### Directions
a - In the passage on the ethics complaints against Devin Nunes, how many other House Intelligence Committee members are said to have commented on classified material?
b - Repeat word for word the stretch of the Nunes ethics complaint passage from "Citing the ethics" through "intelligence community intercepts.".
c - Go on with the passage about the ethics complaints against Devin Nunes, starting after its final sentence.

Citing the ethics complaints filed against House Intelligence Committee Chairman Devin Nunes (R-CA) charging that he “may have made unauthorized disclosures of classified information, in violation of House Rules, regulations, or other standards of conduct,” Judicial Watch wrote:

If the standard for filing a complaint or opening an ethics investigation is that a member has commented publicly on matters that touch on classified information, but the member does not reveal the source of his or her information, then the complaints against Chairman Nunes are incomplete insofar as they target only Nunes.  At least two other members of the House Intelligence Committee have made comments about classified material that raise more directly the very same concerns raised against Chairman Nunes because they appear to confirm classified information contained in leaked intelligence community intercepts.

### Entries
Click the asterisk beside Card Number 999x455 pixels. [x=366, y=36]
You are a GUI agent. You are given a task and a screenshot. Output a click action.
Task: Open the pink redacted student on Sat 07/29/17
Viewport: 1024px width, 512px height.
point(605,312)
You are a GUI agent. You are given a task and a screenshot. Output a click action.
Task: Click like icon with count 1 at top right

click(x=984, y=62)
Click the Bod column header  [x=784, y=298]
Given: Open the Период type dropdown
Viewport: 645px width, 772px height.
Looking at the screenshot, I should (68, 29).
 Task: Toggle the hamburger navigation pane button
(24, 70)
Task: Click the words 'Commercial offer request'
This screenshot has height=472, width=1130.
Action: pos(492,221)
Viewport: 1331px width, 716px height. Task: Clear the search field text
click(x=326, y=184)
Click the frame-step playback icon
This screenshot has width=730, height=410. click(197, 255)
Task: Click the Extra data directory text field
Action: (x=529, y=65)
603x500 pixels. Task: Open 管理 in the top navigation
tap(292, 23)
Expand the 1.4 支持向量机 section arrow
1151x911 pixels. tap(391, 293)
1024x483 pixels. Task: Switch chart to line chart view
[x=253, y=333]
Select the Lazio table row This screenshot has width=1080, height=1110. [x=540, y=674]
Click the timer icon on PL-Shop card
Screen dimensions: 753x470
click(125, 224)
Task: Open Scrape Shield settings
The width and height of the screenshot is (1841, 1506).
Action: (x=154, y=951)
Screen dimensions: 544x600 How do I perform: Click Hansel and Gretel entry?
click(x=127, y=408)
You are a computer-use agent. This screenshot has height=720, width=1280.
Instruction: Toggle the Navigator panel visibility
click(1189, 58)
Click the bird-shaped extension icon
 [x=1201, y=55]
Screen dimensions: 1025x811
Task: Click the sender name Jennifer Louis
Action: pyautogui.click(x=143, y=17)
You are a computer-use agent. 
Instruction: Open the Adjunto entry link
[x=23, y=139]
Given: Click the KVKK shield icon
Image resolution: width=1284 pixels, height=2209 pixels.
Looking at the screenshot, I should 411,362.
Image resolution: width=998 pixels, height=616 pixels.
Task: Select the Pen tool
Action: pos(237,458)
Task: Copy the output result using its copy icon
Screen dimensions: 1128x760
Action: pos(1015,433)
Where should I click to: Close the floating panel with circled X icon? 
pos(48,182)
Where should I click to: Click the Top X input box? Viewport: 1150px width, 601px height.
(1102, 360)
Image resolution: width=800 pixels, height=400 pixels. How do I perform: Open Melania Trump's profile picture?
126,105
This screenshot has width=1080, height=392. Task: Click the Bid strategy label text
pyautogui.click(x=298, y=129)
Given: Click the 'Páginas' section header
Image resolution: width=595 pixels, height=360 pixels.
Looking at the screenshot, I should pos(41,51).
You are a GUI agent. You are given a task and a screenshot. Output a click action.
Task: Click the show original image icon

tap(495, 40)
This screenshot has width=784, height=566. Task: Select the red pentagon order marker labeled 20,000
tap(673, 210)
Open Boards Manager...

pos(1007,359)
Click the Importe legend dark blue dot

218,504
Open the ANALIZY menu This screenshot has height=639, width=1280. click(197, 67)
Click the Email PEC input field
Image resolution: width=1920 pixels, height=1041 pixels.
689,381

### Response list
a - At least two.

b -
Citing the ethics complaints filed against House Intelligence Committee Chairman Devin Nunes (R-CA) charging that he “may have made unauthorized disclosures of classified information, in violation of House Rules, regulations, or other standards of conduct,” Judicial Watch wrote:

If the standard for filing a complaint or opening an ethics investigation is that a member has commented publicly on matters that touch on classified information, but the member does not reveal the source of his or her information, then the complaints against Chairman Nunes are incomplete insofar as they target only Nunes.  At least two other members of the House Intelligence Committee have made comments about classified material that raise more directly the very same concerns raised against Chairman Nunes because they appear to confirm classified information contained in leaked intelligence community intercepts.

c -
On March 21, 2017, the Ranking Member of the House Intelligence Committee, Rep. Adam Schiff spoke to an audience at the Brookings Institution in which he commented on an intelligence community intercept of a December 29, 2016 conversation between Russian Ambassador Sergey Kislayak and retired U.S. Army General Michael Flynn, who had been selected by then-President Elect Donald Trump to serve as National Security Advisor.  Both the fact of the conversation and the conversation’s contents were leaked to the news media and reported widely.  In his Brookings Institution speech, Rep. Schiff stated:

And then you have leaks that expose malfeasance or illegality.  Now, I put that kind of leak, I put the Flynn leak in that category.  And what was most disturbing to me, frankly, about that was:  here you had a situation where the president is informed that his national security advisor . . . has lied to the vice president, and probably others . . . about a conversation with the Russians over sanctions imposed over hacking in the election to help the president.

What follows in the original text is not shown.